Clotrimazole, an imidazole derivative with a broad spectrum of antimycotic activity, inhibits biosynthesis of the sterol ergostol, an important component of fungal cell membranes. Its action leads to increased membrane permeability and apparent disruption of enzyme systems bound to the membrane.
Betamethasone and clotrimazole are used together to treat cutaneous tinea infections. In studies in fungal cultures, the minimum fungicidal concentration of clotrimazole caused leakage of intracellular phosphorous compounds into the ambient medium with concomitant breakdown of cellular nucleic acids, and accelerated potassium etflux. Both of these events began rapidly and extensively after addition of the drug to the cultures.

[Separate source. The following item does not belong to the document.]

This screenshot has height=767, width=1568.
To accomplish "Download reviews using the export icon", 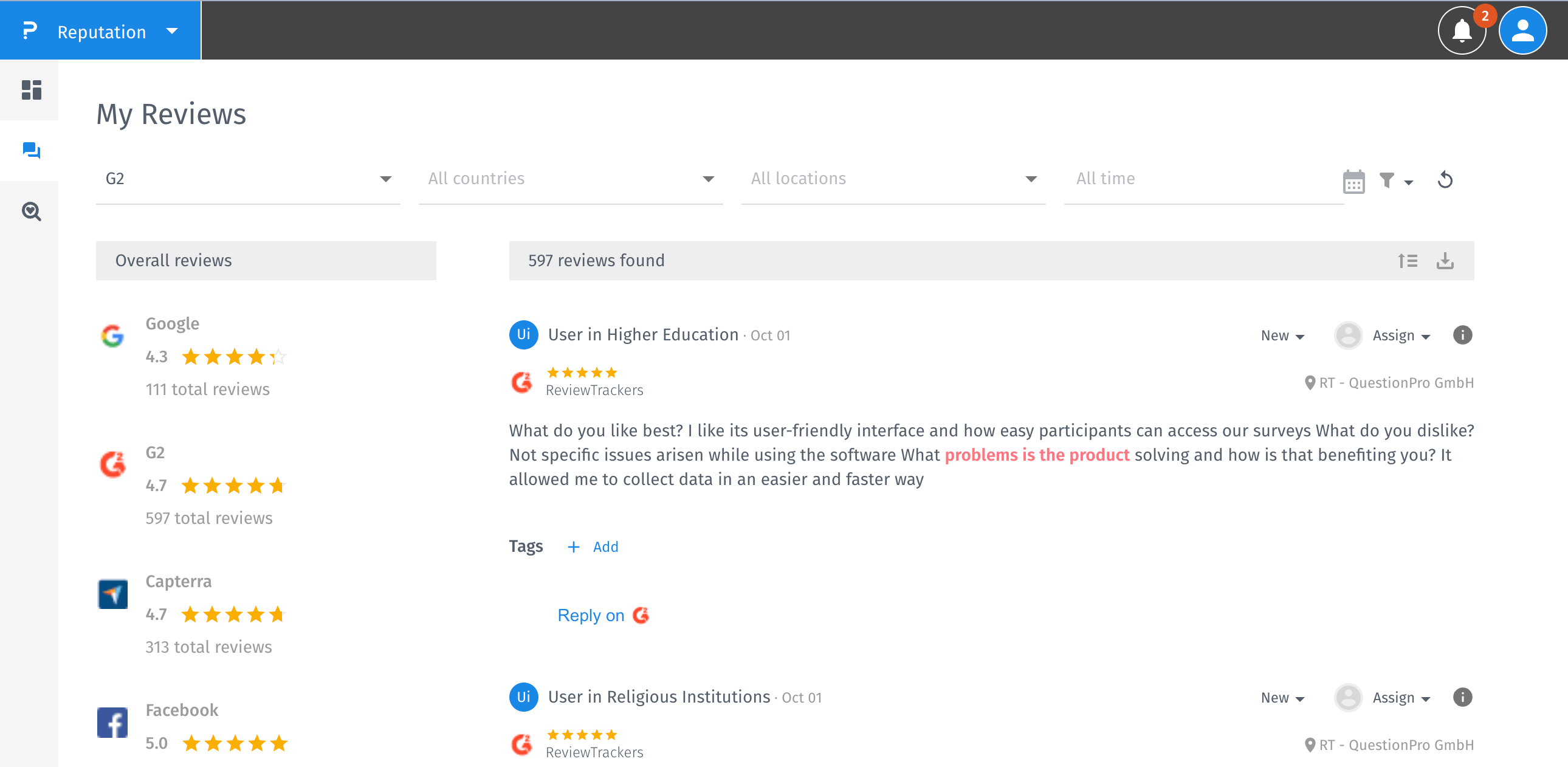I will 1445,261.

The primary action of clotrimazole is against dividing and growing organisms.
Clotrimazole interacts with yeast 14-α demethylase, a cytochrome P-450 enzyme that converts lanosterol to ergosterol, an essential component of the membrane. In this way, clotrimazole inhibits ergosterol synthesis, resulting in increased cellular permeability.
Clotrimazole may also inhibit endogenous respiration, interact with membrane phospholipids, inhibit the transformation of yeasts to mycelial forms and the uptake of purine, impair triglyceride and/or phospholipid biosynthesis, and inhibit the movement of calcium and potassium ions across the cell membrane by blocking the ion transport pathway known as the Gardos channel.